> WRITTEN INSTRUCTION:
Move every coordinate in the answers up by 100, and write out again the data from the line with "The width and height of the screenshot is (858, 1390)." to the line with "I will 69,1077.", with the requests included. Give only those lines.

> SOURCE MATERIAL:
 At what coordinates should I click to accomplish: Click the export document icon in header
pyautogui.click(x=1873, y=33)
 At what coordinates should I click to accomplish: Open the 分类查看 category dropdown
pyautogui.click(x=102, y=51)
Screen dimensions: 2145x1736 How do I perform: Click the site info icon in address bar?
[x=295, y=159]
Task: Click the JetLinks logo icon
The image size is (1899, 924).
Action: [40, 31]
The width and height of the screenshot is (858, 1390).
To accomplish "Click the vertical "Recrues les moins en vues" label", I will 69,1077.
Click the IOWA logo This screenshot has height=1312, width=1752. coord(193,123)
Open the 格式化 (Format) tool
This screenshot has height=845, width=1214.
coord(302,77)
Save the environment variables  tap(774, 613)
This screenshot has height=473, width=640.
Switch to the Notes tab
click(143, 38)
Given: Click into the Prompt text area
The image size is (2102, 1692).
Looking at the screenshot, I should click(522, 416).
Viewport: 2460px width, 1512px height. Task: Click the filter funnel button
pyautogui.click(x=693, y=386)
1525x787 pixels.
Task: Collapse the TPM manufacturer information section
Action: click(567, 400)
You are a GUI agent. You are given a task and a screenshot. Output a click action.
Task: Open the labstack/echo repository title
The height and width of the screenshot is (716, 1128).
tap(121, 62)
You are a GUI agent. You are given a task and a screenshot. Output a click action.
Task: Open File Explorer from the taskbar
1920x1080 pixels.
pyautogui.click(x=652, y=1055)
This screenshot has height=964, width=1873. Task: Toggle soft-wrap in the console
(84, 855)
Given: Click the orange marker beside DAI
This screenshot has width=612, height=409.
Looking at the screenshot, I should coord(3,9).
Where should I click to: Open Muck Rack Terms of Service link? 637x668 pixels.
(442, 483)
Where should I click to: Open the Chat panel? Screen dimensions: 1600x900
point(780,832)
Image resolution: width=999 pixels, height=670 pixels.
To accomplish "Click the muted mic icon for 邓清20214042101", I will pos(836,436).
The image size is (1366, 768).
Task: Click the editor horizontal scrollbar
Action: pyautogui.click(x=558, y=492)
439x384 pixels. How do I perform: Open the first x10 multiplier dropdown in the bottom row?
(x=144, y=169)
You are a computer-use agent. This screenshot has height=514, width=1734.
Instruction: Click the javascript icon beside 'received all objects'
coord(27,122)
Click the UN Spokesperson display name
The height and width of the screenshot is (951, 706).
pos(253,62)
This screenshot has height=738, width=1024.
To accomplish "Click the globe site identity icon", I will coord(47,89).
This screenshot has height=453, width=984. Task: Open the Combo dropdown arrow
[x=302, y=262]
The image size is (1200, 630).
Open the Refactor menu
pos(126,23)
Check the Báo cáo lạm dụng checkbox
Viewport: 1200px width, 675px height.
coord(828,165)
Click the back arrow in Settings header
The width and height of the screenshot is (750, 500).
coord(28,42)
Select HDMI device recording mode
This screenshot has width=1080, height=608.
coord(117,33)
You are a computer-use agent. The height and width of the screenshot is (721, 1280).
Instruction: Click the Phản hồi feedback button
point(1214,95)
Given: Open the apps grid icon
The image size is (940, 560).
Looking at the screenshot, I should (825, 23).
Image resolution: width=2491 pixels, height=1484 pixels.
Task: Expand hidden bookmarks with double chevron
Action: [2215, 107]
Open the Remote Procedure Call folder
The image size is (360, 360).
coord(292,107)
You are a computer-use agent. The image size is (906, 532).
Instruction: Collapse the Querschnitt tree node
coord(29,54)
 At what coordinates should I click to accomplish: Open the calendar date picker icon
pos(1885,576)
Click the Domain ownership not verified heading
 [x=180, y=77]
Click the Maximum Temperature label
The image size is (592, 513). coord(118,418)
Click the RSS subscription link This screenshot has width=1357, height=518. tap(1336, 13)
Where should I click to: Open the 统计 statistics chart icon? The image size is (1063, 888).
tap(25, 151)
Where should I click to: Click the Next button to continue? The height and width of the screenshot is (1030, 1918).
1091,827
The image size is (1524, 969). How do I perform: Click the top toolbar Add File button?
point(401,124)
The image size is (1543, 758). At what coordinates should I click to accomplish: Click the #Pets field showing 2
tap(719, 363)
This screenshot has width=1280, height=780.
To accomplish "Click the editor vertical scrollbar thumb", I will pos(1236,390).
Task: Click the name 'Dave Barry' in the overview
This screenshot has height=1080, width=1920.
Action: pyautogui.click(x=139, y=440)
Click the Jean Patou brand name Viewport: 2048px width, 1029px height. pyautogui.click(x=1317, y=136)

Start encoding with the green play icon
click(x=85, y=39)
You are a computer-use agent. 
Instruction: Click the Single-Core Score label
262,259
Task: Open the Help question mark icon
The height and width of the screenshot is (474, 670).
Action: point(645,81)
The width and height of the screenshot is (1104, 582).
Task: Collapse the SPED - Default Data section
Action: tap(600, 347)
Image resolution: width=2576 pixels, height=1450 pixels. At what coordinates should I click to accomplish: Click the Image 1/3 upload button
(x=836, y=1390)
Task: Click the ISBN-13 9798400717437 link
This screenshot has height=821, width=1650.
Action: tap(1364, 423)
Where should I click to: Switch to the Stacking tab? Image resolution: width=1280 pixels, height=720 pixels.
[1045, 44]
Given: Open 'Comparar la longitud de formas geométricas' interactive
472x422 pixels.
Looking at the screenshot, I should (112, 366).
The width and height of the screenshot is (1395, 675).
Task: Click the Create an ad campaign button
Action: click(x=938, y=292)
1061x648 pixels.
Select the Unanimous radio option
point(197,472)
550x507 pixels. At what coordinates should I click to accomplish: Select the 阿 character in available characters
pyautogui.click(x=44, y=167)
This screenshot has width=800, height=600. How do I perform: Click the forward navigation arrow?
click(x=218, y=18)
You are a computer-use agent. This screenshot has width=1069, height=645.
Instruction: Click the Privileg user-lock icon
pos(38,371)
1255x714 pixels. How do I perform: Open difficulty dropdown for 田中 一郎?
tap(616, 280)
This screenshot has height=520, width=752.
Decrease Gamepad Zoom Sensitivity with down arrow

> WRITTEN RESPONSE:
The width and height of the screenshot is (858, 1390).
To accomplish "Click the vertical "Recrues les moins en vues" label", I will 169,1177.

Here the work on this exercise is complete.